Dear Jaidey:
My heart and arms reach out to you in your grief.
You say you cannot describe the pain and hurt you are feeling. I share your pain and hurt as I lost my husband of 59 years on January 10, 2015,
I understand your wanting to have said all the things you wanted to say, I too look back and say to myself, why didn;t you do this, do that, say this say that. Too many regrets that in reality could never have been done as we were caring form aloved one and all the attention was on helping them through their journe.
As you I had to take my husband into hospital just before he died. He wanted to die at home but it was not to be. I cared for him for over 18 months at home so to release him to the hospital was hard to do but had to be done. I go through my thoughts and try to remember the best of the times we had together during his illness, the closeness we shared and know I did the right thing by releasing him when his time came.
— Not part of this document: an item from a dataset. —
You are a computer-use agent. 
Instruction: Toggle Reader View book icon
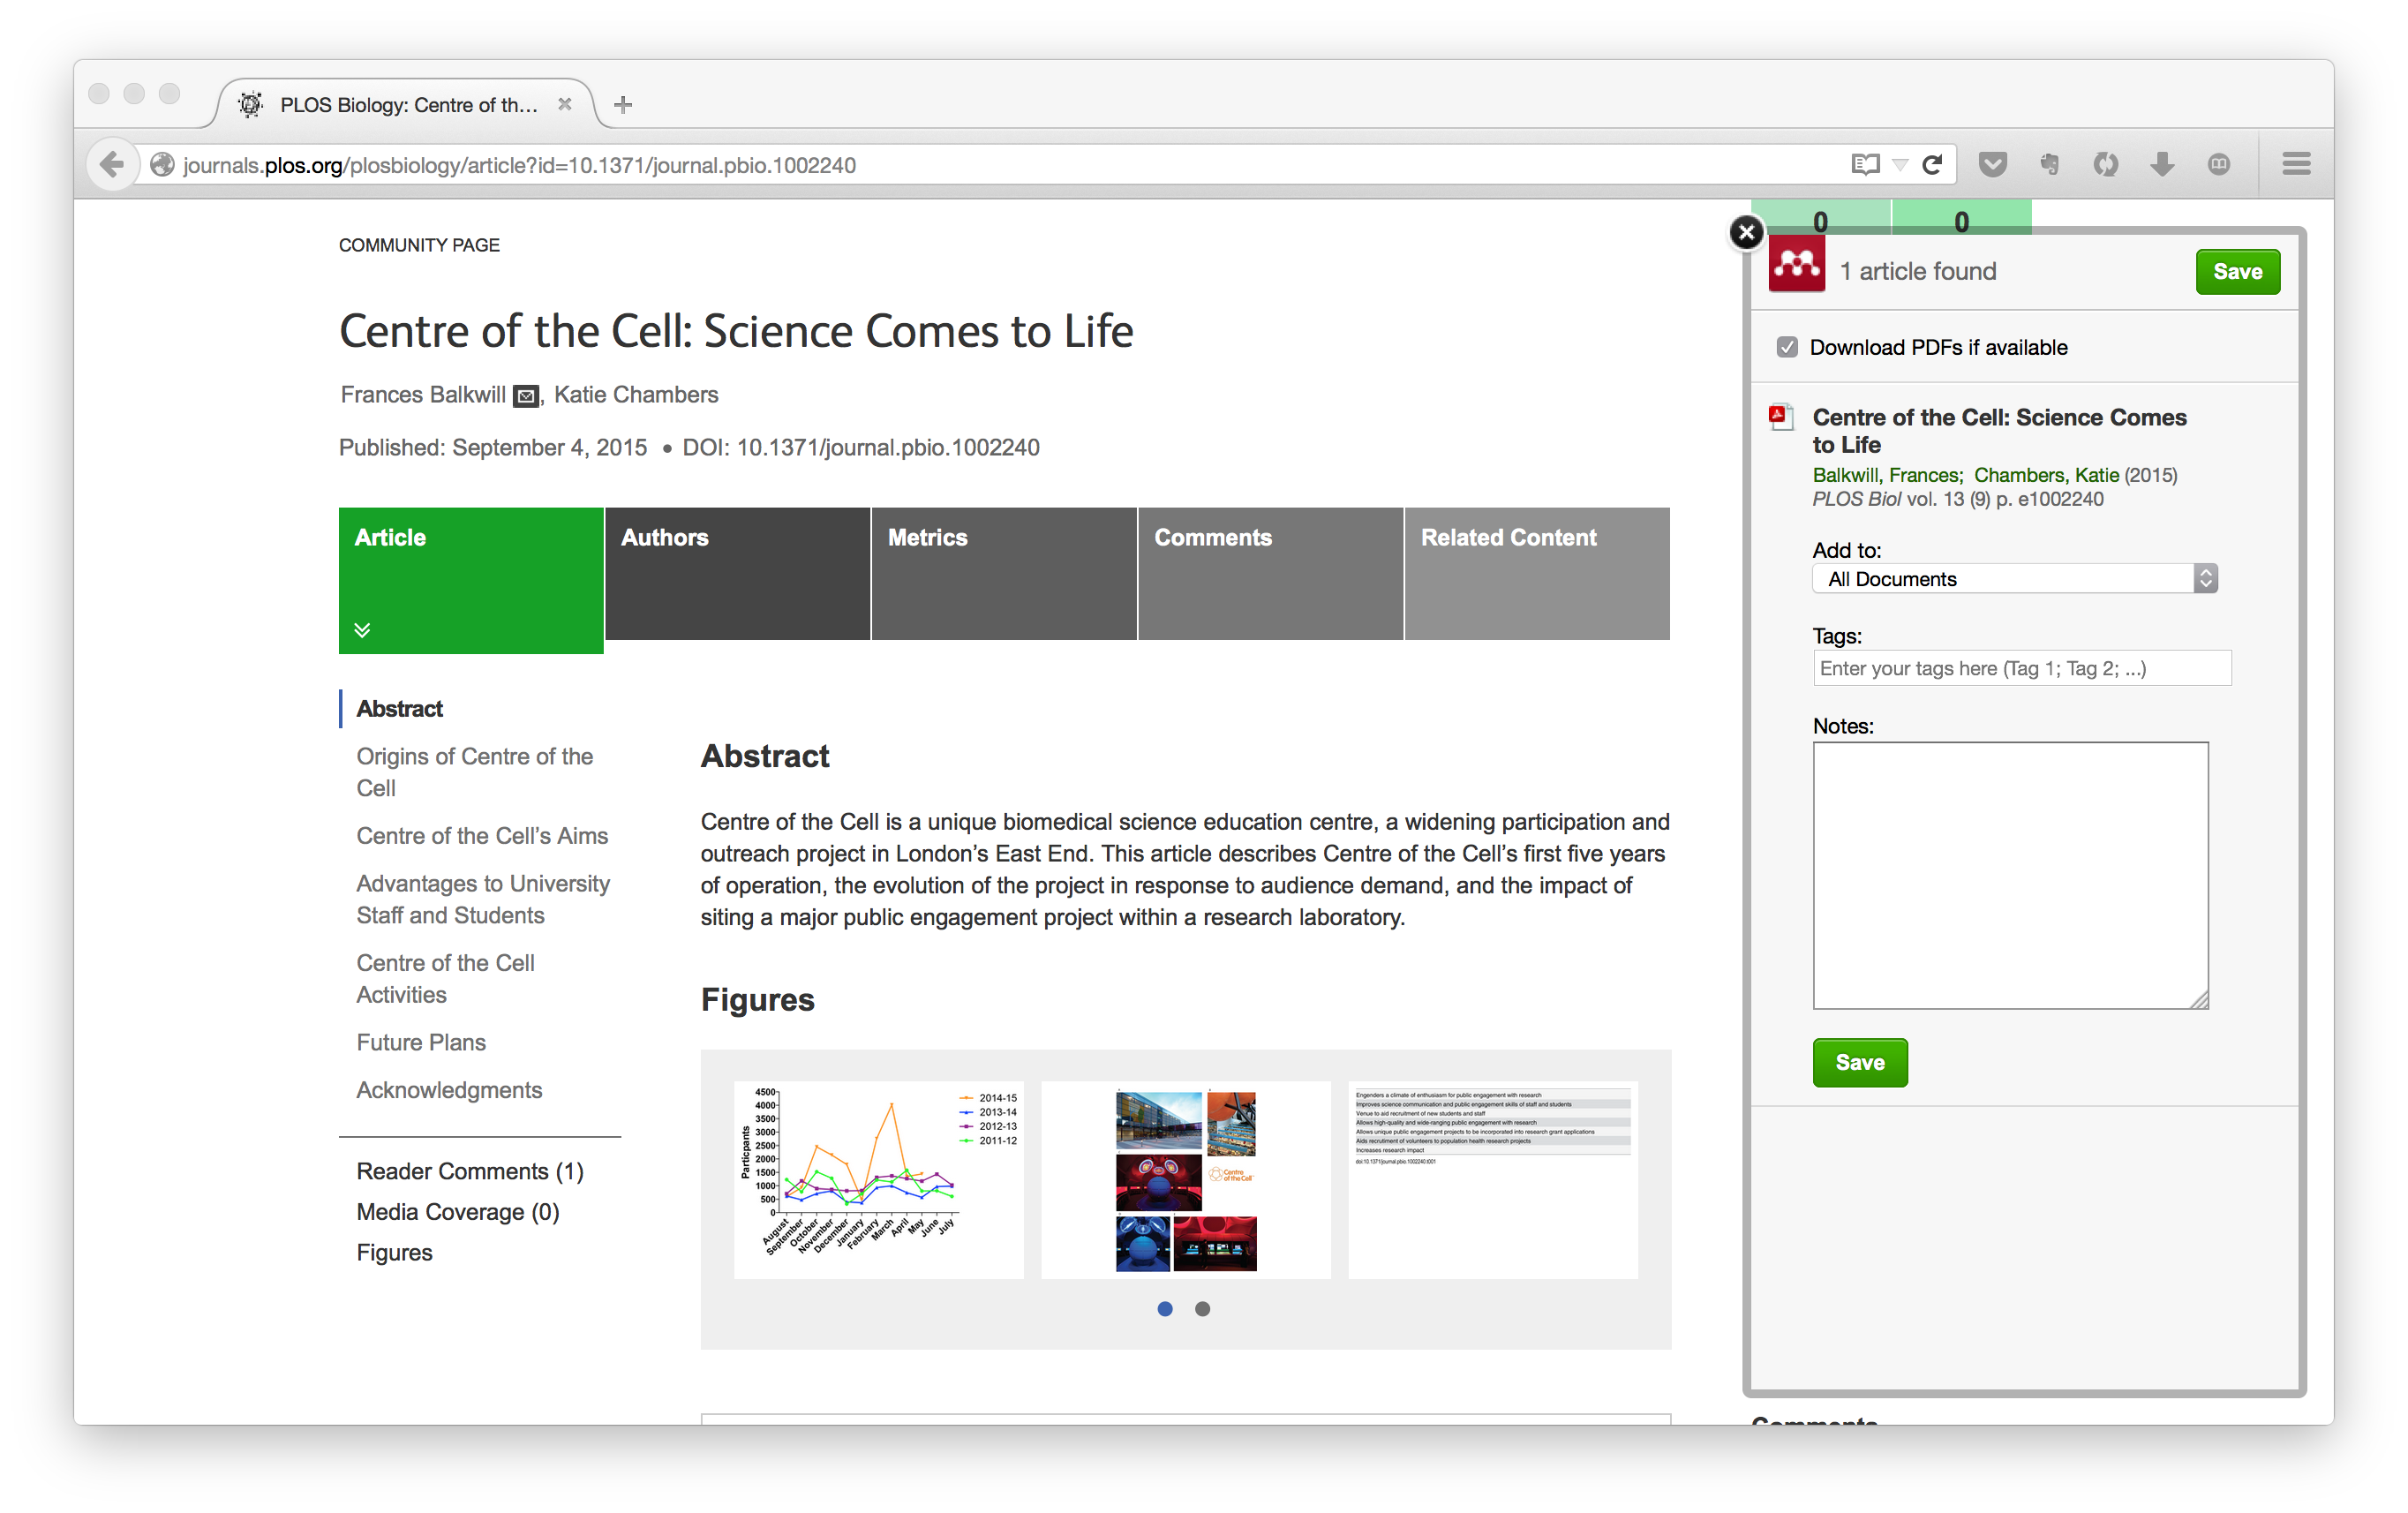click(1865, 164)
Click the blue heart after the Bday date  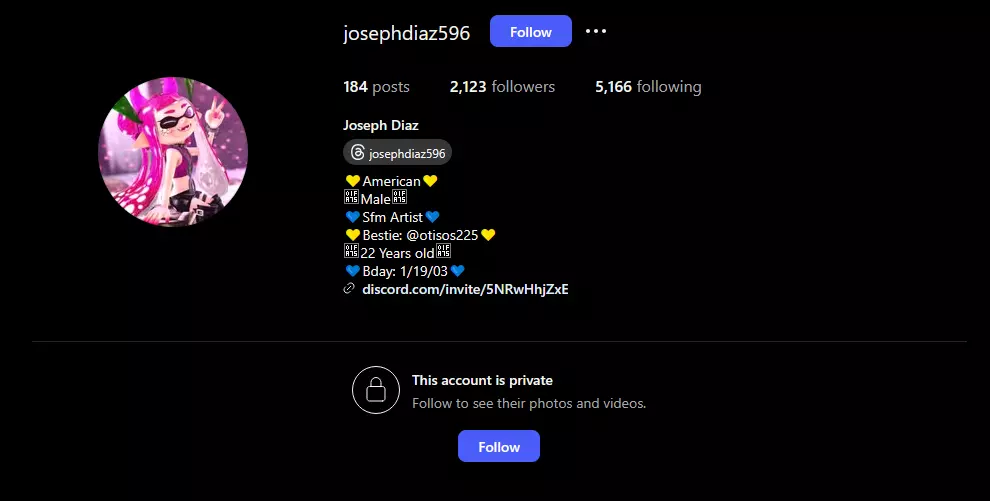click(x=458, y=271)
I cannot give you advise on how to cope,rememgering and knowing how much you loved and miss your mother is so individual. I can say to you, I share your pain, I cry for you and along with you as I shed tears for my husband, I weep for you in your sorrow and know we are feeling the pain of losing someone dear to us.
I would have loved to have the wisdom of Saul and the patience of Job and be able to give you some great and understanding words to help you through your journey of losing your mother, but I am human who can only say, I share you loss and feel your hurt and know if you keep writing and reading on this forum the pain will ease somewhat as you see and read others messages knowing you are not alone.
I send you hugs and love across the miles, you are at one end of Canada and I am at the other furtherst west but we share our pain as if we were neighbours.